Mise à jour de la carte des pédocriminels de septembre 2024. Derrière chaque point il y a un ou plusieurs pédocriminels. Nous avons actuellement plus de 3700 dossiers.
— Team Eunomie (@EunomieTeam) September 10, 2024
Source : dossiers que l'association Team Eunomie traite.#STOP pic.twitter.com/2ww8MQtssc
Cette version interactive, dont seuls disposent les deux cofondateurs, permet en effet d’avoir accès «à tout un tas d’informations sensibles» sur les dossiers en cours, avec notamment «le nom» des pédocriminels présumés, «leur prénom, adresse, date de naissance, le contenu des conversations, photos qu’ils envoient, etc.».

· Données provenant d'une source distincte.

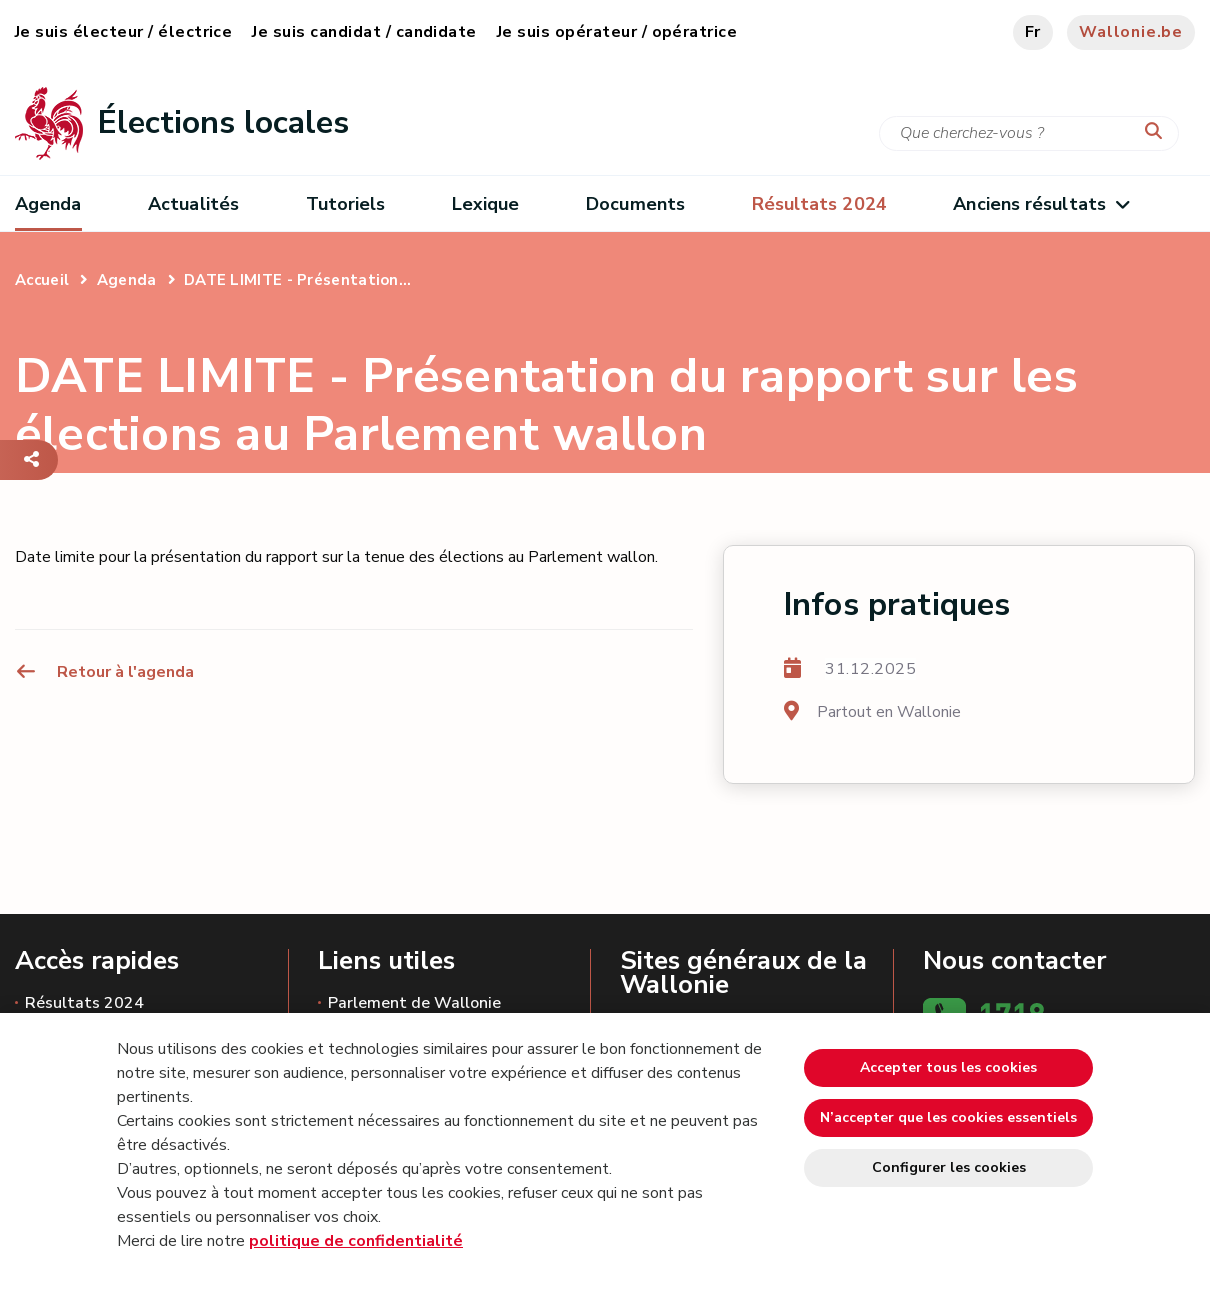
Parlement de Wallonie (414, 1003)
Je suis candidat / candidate (364, 32)
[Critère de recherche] (1029, 133)
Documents (635, 204)
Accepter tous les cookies (948, 1067)
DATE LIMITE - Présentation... (298, 280)
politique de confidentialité (356, 1241)
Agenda (48, 204)
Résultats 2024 (84, 1003)
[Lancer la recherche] (1158, 132)
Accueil (42, 280)
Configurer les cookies (949, 1167)
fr (1033, 32)
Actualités (193, 204)
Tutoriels (346, 204)
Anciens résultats (1040, 204)
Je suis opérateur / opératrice (617, 32)
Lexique (486, 204)
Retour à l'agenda (104, 672)
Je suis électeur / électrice (123, 32)
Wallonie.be (1131, 32)
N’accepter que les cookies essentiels (948, 1117)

Sur la carte diffusée sur les réseaux sociaux, la majorité des points sont bleus, les autres – quelques dizaines – sont verts. Ces derniers représentent les dossiers «envoyés à la justice», selon Team Eunomie. Dans ces cas-là, explique l’association, il existe une «enquête rédigée» expliquant la démarche par laquelle le pédocriminel suspecté a été identifié, ainsi qu’une plainte de l’association, qui «se constitue dorénavant partie civile», explique son cofondateur.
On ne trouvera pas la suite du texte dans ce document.